Dalam tenis, ada tiga cara standar untuk mengakhiri poin: winner, forced error, dan unforced error. Dari ketiganya, pemenang menonjol sebagai yang paling mudah dipahami. Ketika seorang pemain melakukan pukulan yang berada di luar jangkauan lawan sehingga pengembalian menjadi tidak mungkin, maka dia dikatakan telah memukul pemenang.
Dua istilah tenis statistik yang sering membingungkan orang adalah kesalahan paksa dan kesalahan sendiri.
Di sebagian besar turnamen tenis, istilah unforced error sangat sering dibicarakan oleh para analis. Itu juga pemandangan umum di kotak statistik di akhir pertandingan. Meskipun UE menemukan tempatnya di kotak statistik, tidak banyak yang dikomentari atau dibicarakan tentang kesalahan yang dipaksakan. Jadi apa perbedaan antara kesalahan yang dipaksakan dan tidak dipaksakan dan mengapa terkadang sulit untuk menentukan apakah kesalahan tersebut dipaksakan atau tidak? Apa sebenarnya kesalahan ini?
Kesalahan yang tidak dipaksakan
Unforced error adalah kesalahan yang dilakukan oleh pemain sendiri yang menyebabkan dia kehilangan poin. Kesalahan tersebut dapat berupa memukul bola dengan waktu yang tidak tepat, menjaring bola, memukul bola di luar batas lapangan, dll. Kesalahan ganda dianggap sebagai kesalahan sendiri.
Kesalahan yang dipaksakan
Kesalahan paksa di sisi lain adalah kesalahan yang dilakukan pemain ketika dia tidak dapat mengembalikan bola yang dipukul lawan dengan sangat efisien dan efektif sehingga “memaksa” pemain untuk melakukan kesalahan saat mengembalikan. Contoh: Pemain 1 melakukan servis dari deuce court dan menembakkannya ke T dan Pemain 2 berhasil mendapatkan bingkai raket pada bola tetapi tidak dapat mengembalikannya, maka itu adalah kesalahan yang dipaksakan. Pada dasarnya kesalahan yang dipaksakan adalah pemenang yang bisa disentuh.
Lalu apa kebingungannya?
Kontroversi terletak dalam terminologi kesalahan sendiri. Sering kali seorang pemain meraih bola dan mungkin mengatur waktunya dengan benar. Tapi dalam prosesnya, dia mungkin juga menemukan bola terjaring. Ini kemudian akan menjadi masalah yang bisa diperdebatkan karena:
– Karena bola terjaring oleh tembakan pemain, itu akan menjadi kesalahan sendiri.
– Karena lawan melakukan pukulan dengan sangat efektif, pemain tidak dapat mengembalikannya dan karenanya akan menjadi kesalahan yang dipaksakan.
Apakah persepsi memainkan peran dalam membedakan antara dua kesalahan?
Ya benar!

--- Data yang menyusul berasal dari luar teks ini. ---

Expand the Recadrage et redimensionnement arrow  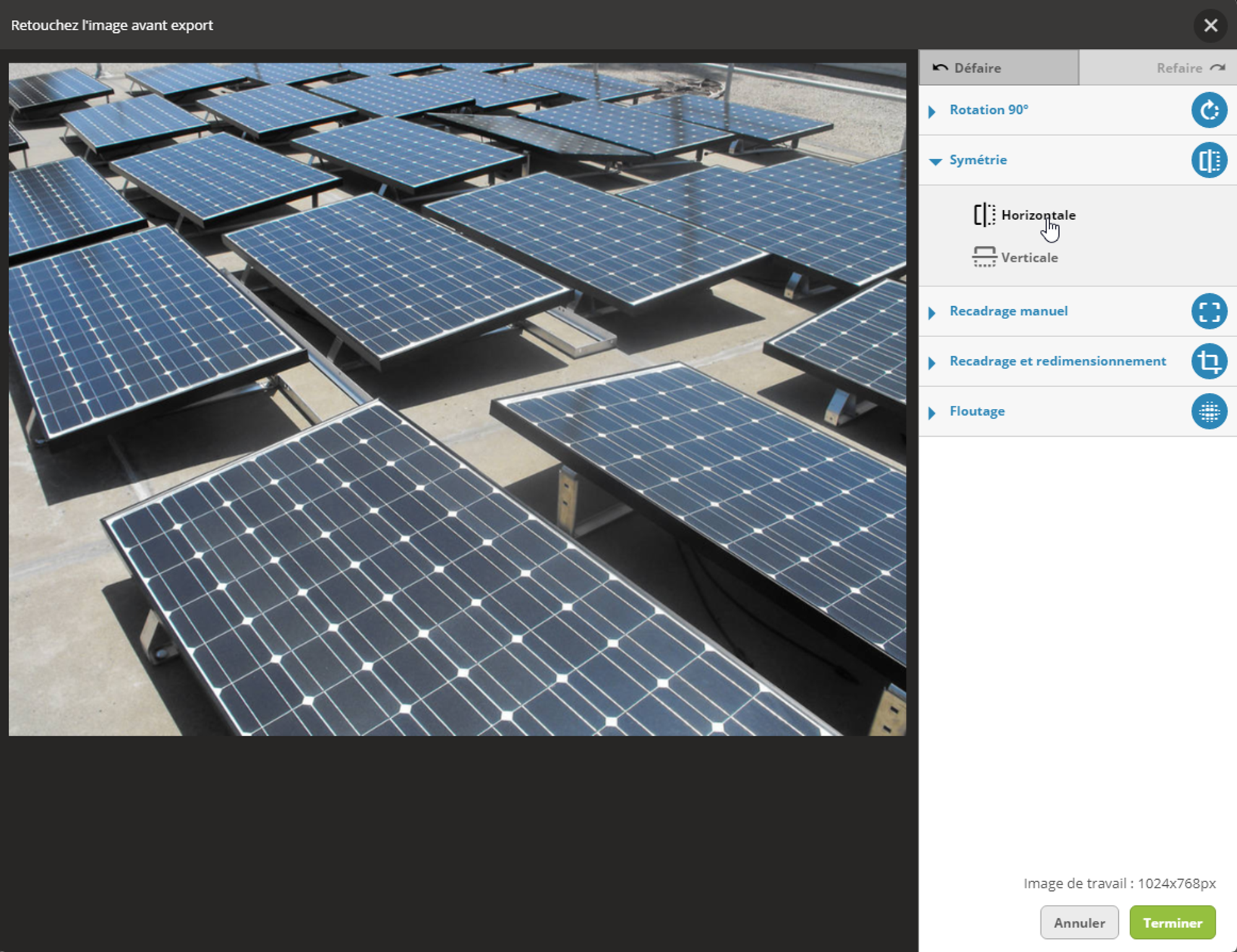pyautogui.click(x=933, y=362)
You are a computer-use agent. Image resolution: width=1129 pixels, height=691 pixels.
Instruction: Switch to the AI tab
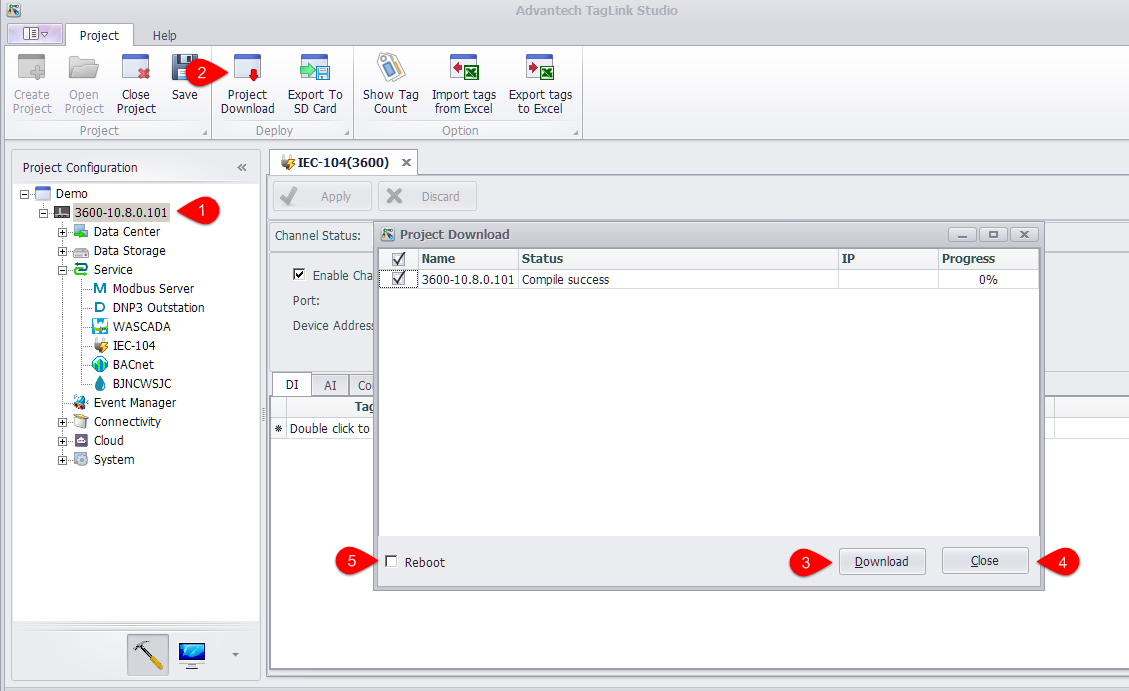(x=330, y=385)
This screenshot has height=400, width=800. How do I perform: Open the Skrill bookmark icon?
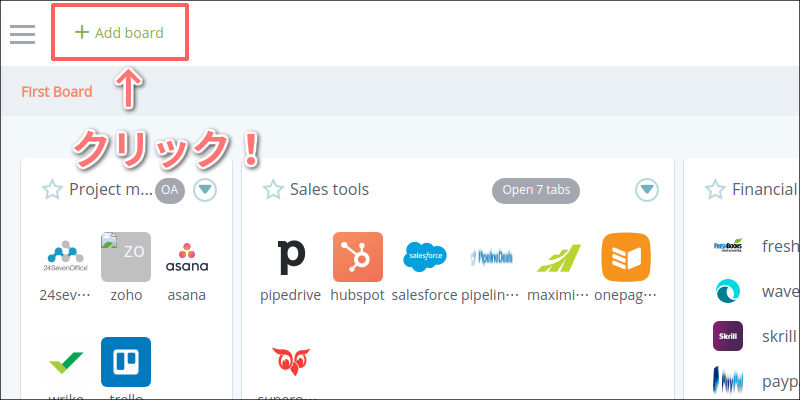coord(727,336)
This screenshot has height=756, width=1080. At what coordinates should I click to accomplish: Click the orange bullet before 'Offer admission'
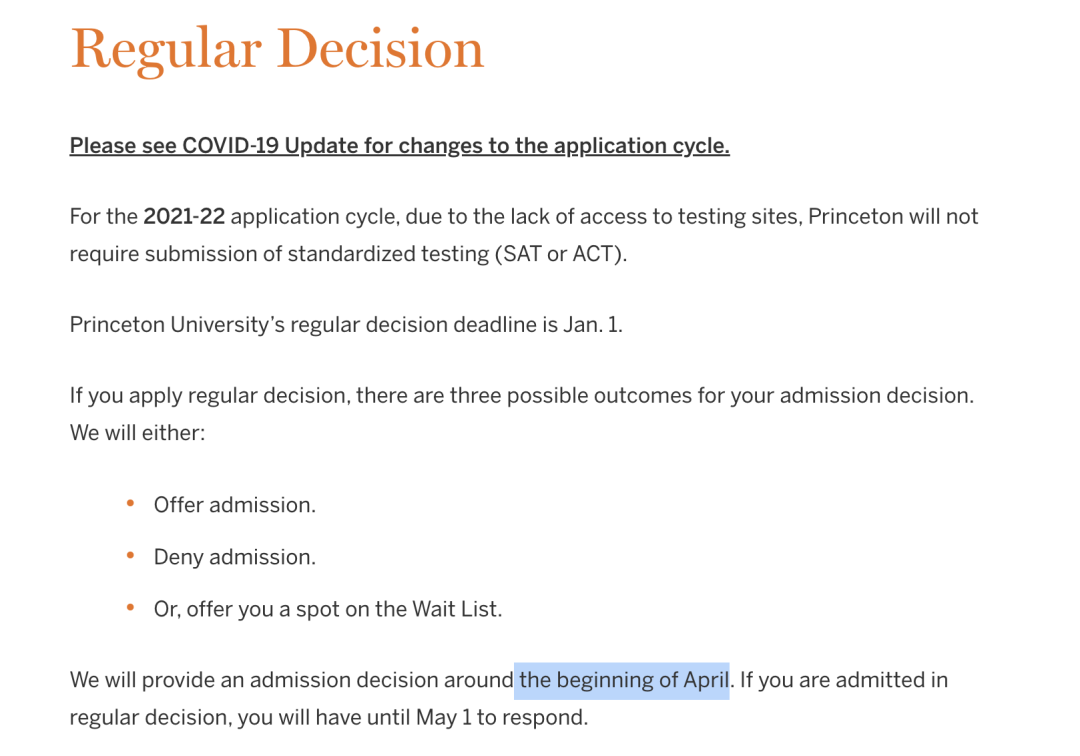click(130, 503)
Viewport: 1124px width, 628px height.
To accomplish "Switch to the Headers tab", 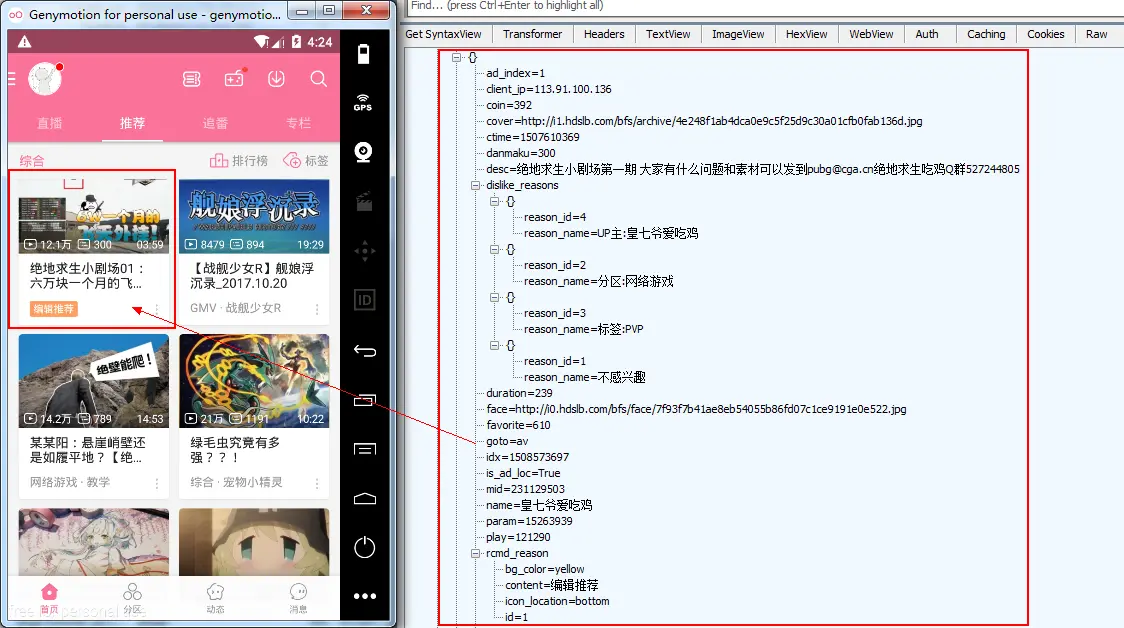I will pos(604,33).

Sering kali ketika seorang pemain bermain melawan lawan dengan peringkat yang lebih tinggi, dia mungkin tertekan dari poin pertama pertandingan itu sendiri dengan mempertimbangkan permainan pikiran, sejarah, dan jelas peringkatnya. Dalam kasus seperti itu, lawan dengan peringkat lebih rendah mungkin SENGAJA mencoba melakukan pukulan rendah dan datar dengan beberapa kecepatan tambahan, mencoba melakukan pukulan drop shot lebih sering dan mengambil beberapa risiko ekstra. Pemain mungkin juga melewatkan banyak kesempatan karena permainan lawan mereka yang lebih baik. Dalam situasi seperti itu, baik terminologi kesalahan paksa dan kesalahan sendiri dipastikan.
Pertimbangkan seorang pemain peringkat 100 bersatu melawan pemain peringkat 5. Pemain peringkat yang lebih tinggi melakukan pukulan forehand dari belakang baseline. Sekarang pemain dengan peringkat lebih rendah menilai bahwa No.5 jauh dari garis dasar dan karenanya dia akan menjamin drop shot. Dia mengatur waktu dengan baik, tetapi menjaringnya. Pada kasus ini:
– Kesalahan sendiri dapat dipertimbangkan karena pemain menjaringkan bola meskipun fakta bahwa dia mengatur waktu bola dengan benar bertentangan dengan definisi UE.
– Kesalahan yang dipaksakan dapat dipertimbangkan karena ketidakmampuan pemain berperingkat lebih rendah untuk mengembalikan bola ke sisi lain lapangan disebabkan oleh pukulan forehand lawan yang tampaknya tidak dapat dikembalikan.
Sementara definisi kesalahan paksa dan kesalahan sendiri masih kontroversial, kedua istilah tersebut menyepakati satu kutipan sederhana: “Jangan menyalahkan diri sendiri. Hindari kesalahan.”